In other words, as the cliché goes, Ghana’s 2012 general election was not any remarkable event to write home about. Prof. Attahiru Jega was more than sophisticated enough to “charitably” thumb his nose at the one country in the West African sub-region with which Nigeria has always had a running, albeit a quite healthy, rivalry. Which was why he deftly and poignantly added the following statement to rollicking effect: “I think that if you have been beating us in soccer, you must now beat us in the conduct of free, fair and credible elections.”

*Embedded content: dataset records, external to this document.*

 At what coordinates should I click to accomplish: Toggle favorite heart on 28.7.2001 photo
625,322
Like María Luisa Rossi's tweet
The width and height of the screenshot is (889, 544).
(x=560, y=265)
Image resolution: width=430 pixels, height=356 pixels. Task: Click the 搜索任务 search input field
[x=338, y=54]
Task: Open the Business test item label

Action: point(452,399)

Simply put, in the biting words of Prof. Attahiru Jega, Ghana’s Election 2012 was anything but “free,” “fair” and “credible.” And this may well explain why none of the key operatives of the ruling National Democratic Congress (NDC) were reported to have put in a conspicuous appearance at the IEA’s Silver-Anniversary Celebration. In the recent past, including the lead-up to the 2012 presidential election, the key operatives of the NDC have, by turns, virulently impugned the fairness and credibility of the debates hosted by the IEA because these events have been vehemently faulted for not encouraging the NDC presidential candidates to give off their best. Needless to say, the truth of such running plaints has neither been clear nor credible to me.
And, of course, even as I write, I am vividly recalling the inexcusably savage annoyance which the New Patriotic Party (NPP) candidate at the 2012 IEA-sponsored Presidential-Election Debates, Nana Addo Dankwa Akufo-Addo, allowed himself to be passed through by the NDC surrogate who also doubled as the Presidential Candidate of the so-called People’s National Convention (PNC), Mr. Hassan Ayariga. This year, though, his party’s delegates refreshingly decided that they had had more than enough of this apocalyptically inarticulate mess of a presidential candidate. They decided to literally throw him under the bus.

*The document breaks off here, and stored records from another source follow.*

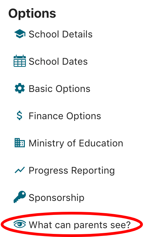Click the key icon for Sponsorship
The height and width of the screenshot is (237, 162).
pos(20,197)
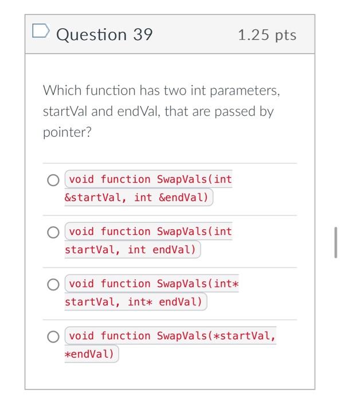Flag Question 39 with the flag icon

pyautogui.click(x=41, y=31)
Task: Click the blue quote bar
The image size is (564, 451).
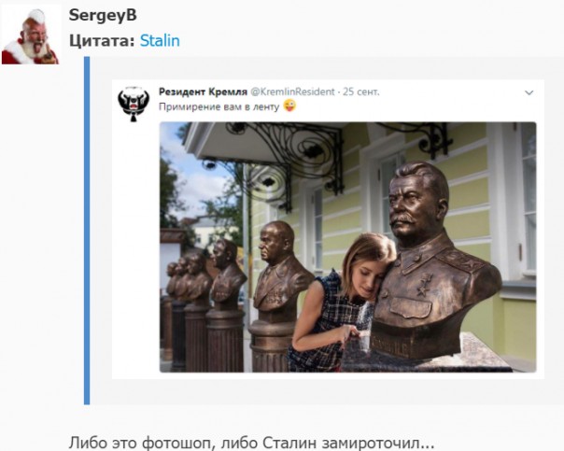Action: [x=87, y=231]
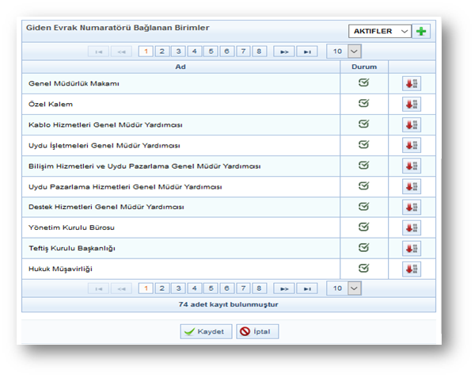Toggle status checkbox for Kablo Hizmetleri Genel Müdür Yardımcısı
Screen dimensions: 475x378
point(363,124)
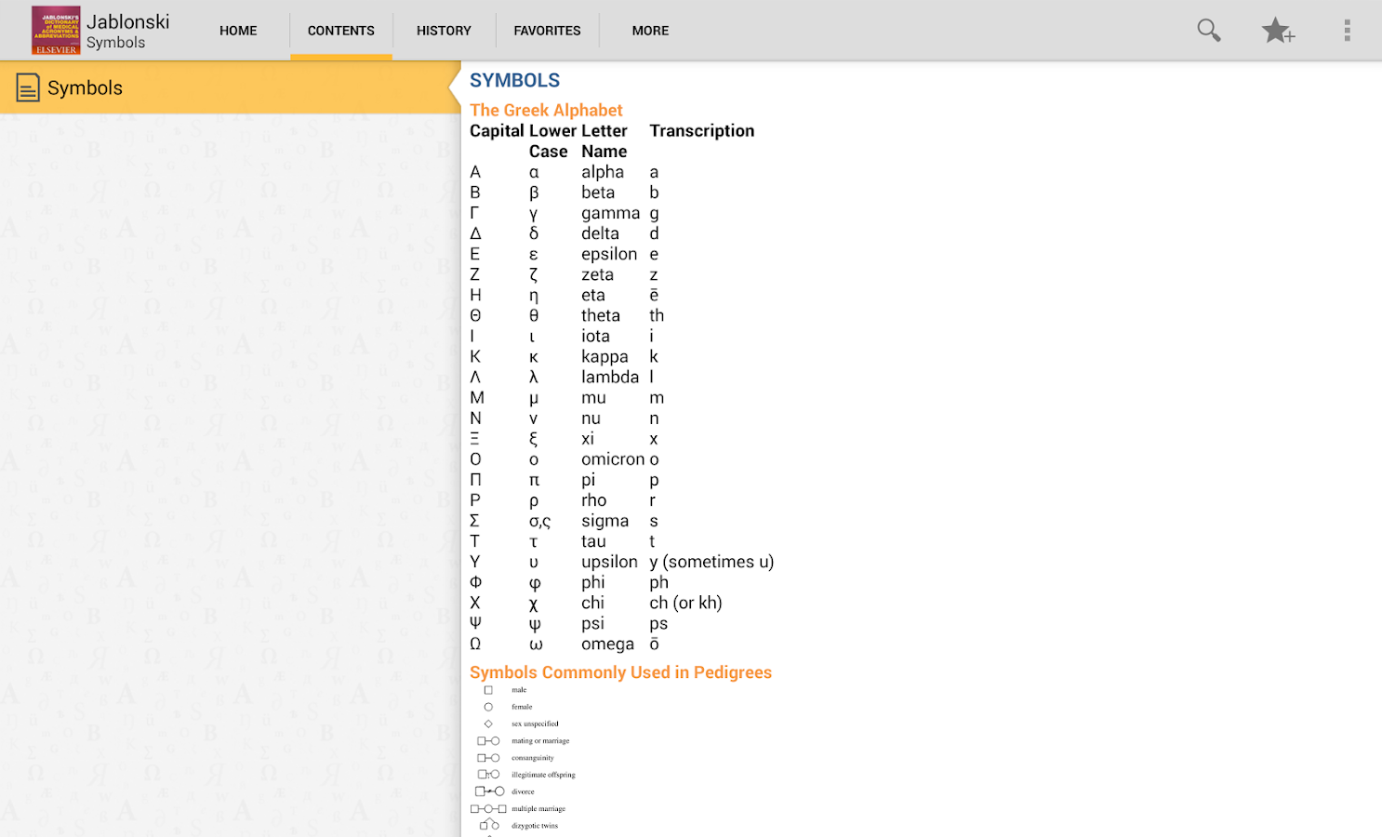This screenshot has width=1382, height=837.
Task: Select the document icon beside Symbols
Action: click(x=27, y=86)
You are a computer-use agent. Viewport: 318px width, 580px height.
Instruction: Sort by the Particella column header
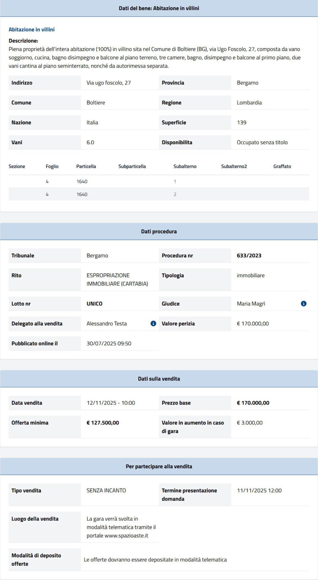point(86,166)
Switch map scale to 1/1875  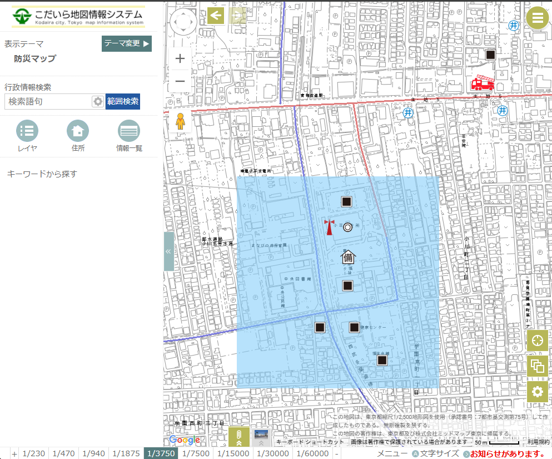click(126, 453)
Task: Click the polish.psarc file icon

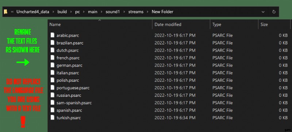Action: click(x=53, y=80)
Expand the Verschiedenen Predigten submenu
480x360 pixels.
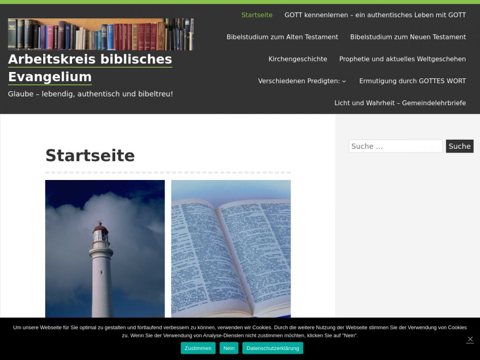[x=301, y=81]
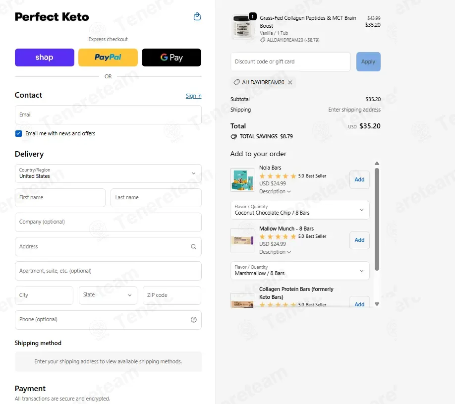Pay with Shop Pay express button
455x404 pixels.
tap(45, 58)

Prof. Attahiru Jega also deftly and diplomatically signaled the fact that the best years of Ghana’s electoral leadership in the West African sub-region may well be behind both his host country and the times. And so he took the prime opportunity to express his gratitude to Dr. Kwadwo Afari-Gyan, the former University of Ghana’s political scientist and recently retired Chairman of Ghana’s Electoral Commission, for having been such a great sport, “regardless of what may have happened in the last elections.”
I bet no Ghanaian relished this poignant Attahiru Jega Jab more than Nana Addo Dankwa Akufo-Addo, the man that Dr. Afari-Gyan had erroneously presumed to have effectively retired from active Ghanaian politics.